It took 90 years, but the David Stott Building has finally gotten the attention it deserves.
Bedrock Detroit, the Dan Gilbert–owned development firm, bought the Art Deco skyscraper in 2015 for $14.9 million and had been working on renovations for the past several years. It needed a lot of work—the previous owners, Shanghai-based investment firm DDI, did considerable damage to the historic building through just two years of mismanagement.
Now redevelopment on the Stott is complete—Bedrock finished the final pieces of restoration in summer 2019. It had been steadily opening floors and offering units for lease since 2018.
The total work required was extensive. There was damage from a substantial basement flood and malfunctioning elevators. Bedrock replaced of windows, terra cotta, and approximately 60,000 bricks on the exterior; installed new mechanical and electrical systems; and thoroughly cleaned of the ornamental ceiling lobby and marble floors.
In addition to restoration, Bedrock undertook the complicated task of converting 27 of the building’s 38 floors from offices to apartments to modern standards.
“The floor plan of this building is a square with a huge core in the center containing six elevators and a donut of office space around it—that’s not how you would design a residential building today,” says Melissa Dittmer, chief design officer at Bedrock. “We had to figure out how to take that historic floor plate and transition it to 2020 expectations.”

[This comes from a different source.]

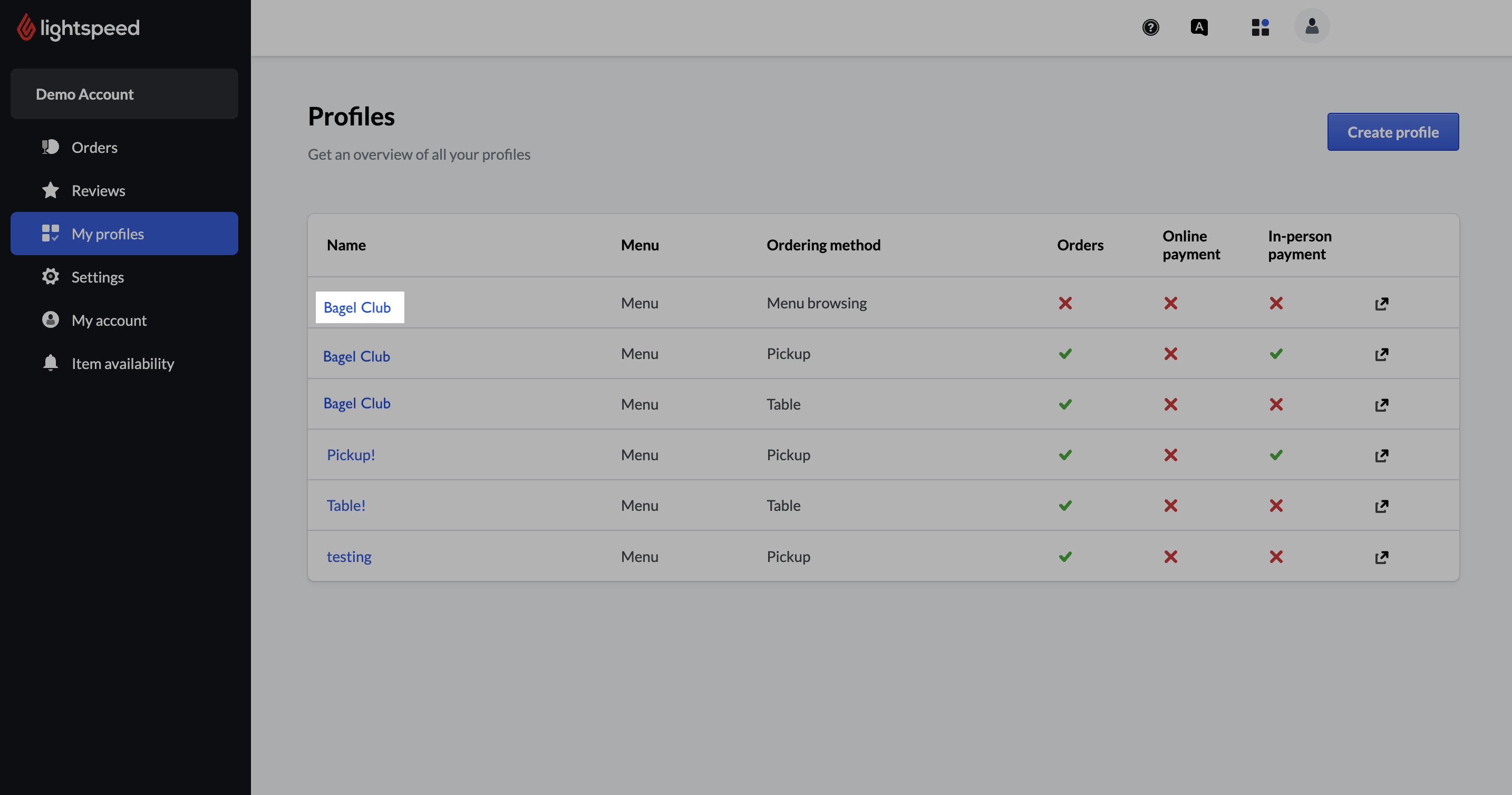
Task: Open help using the question mark icon
Action: click(1151, 27)
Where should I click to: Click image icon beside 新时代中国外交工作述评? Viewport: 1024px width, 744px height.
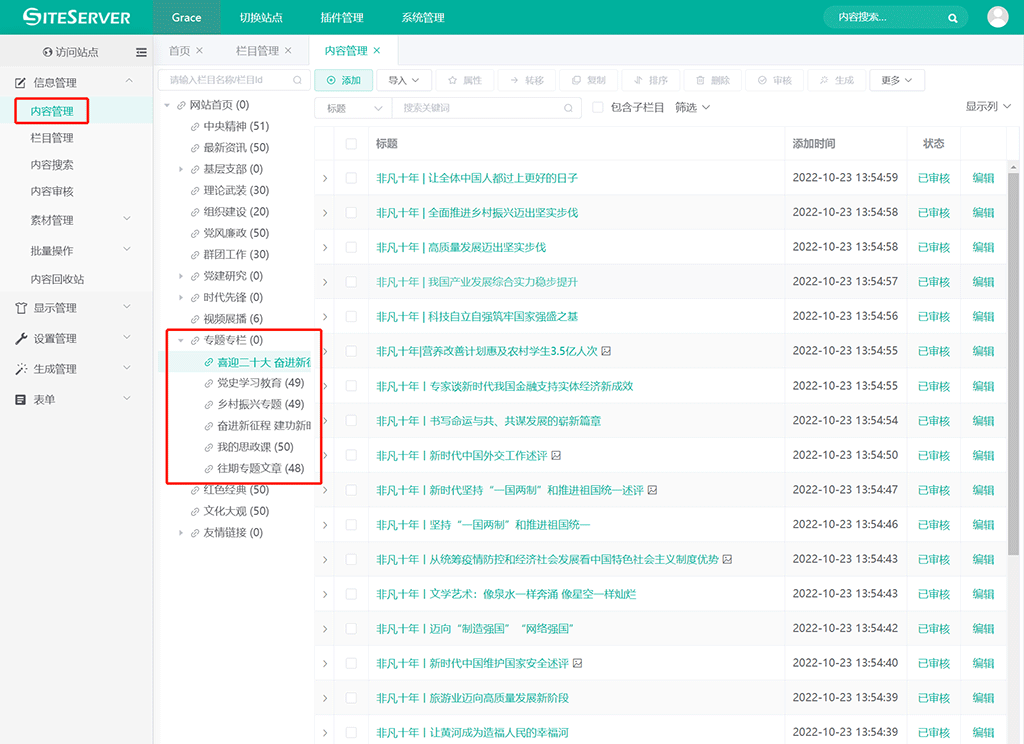(x=556, y=455)
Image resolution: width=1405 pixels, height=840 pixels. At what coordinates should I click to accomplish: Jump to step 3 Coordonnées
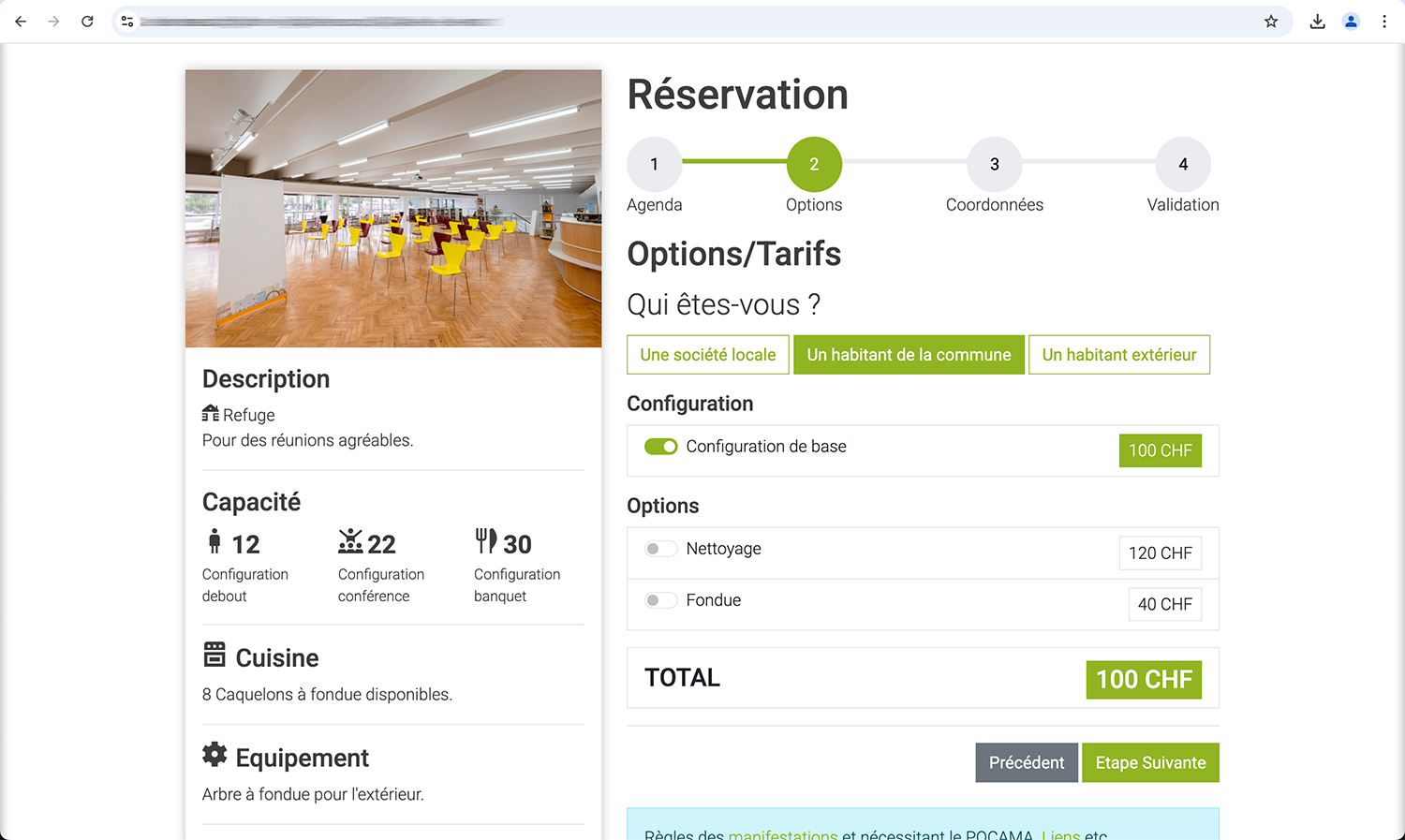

That resulted in some distinct floor plans at the narrow building, some of which wrap entirely around the elevator core.
“What we have now are a really unique and eclectic set of residences where you get historic details, nooks and crannies, that were elements of the office floor plates,” Dittmer says.
Those 107 units lease for between $1,420 for a studio to around $5,000 for a three-bedroom. There’s also ground-floor retail and still five floors of office.
Though the Stott is often overlooked in comparison to the nearby Guardian Building, it has many noteworthy architectural details, including sculptures by Corrado Parducci and a shimmering marble lobby and ornamental ceiling. Bedrock worked with Patrick Thompson Design and Kraemer Design Group to restore or recreate as many of the historic details as possible.
“You’re basically walking into that lobby as if you’re walking into the 1920s David Stott,” Dittmer says. “When the door for the elevator opens, that’s also the same as if you’re in the 1920s Stott. Go up to the lobby of your floor, the marble wainscoting on the walls is original.”
Dittmer says that this may be the first time since it opened that the Stott is operating “in its original essence.” Designed by renowned local architecture firm Donaldson and Meier, it was the fourth largest building in Detroit after it opened in 1929. But the Great Depression hit soon after and it’s undergone long periods of vacancy and neglect ever since.
In other words, it took almost a century for the David Stott Building to get the care and attention it deserves. How appropriate that the building also became 100 percent open right around its 90th birthday in June last year.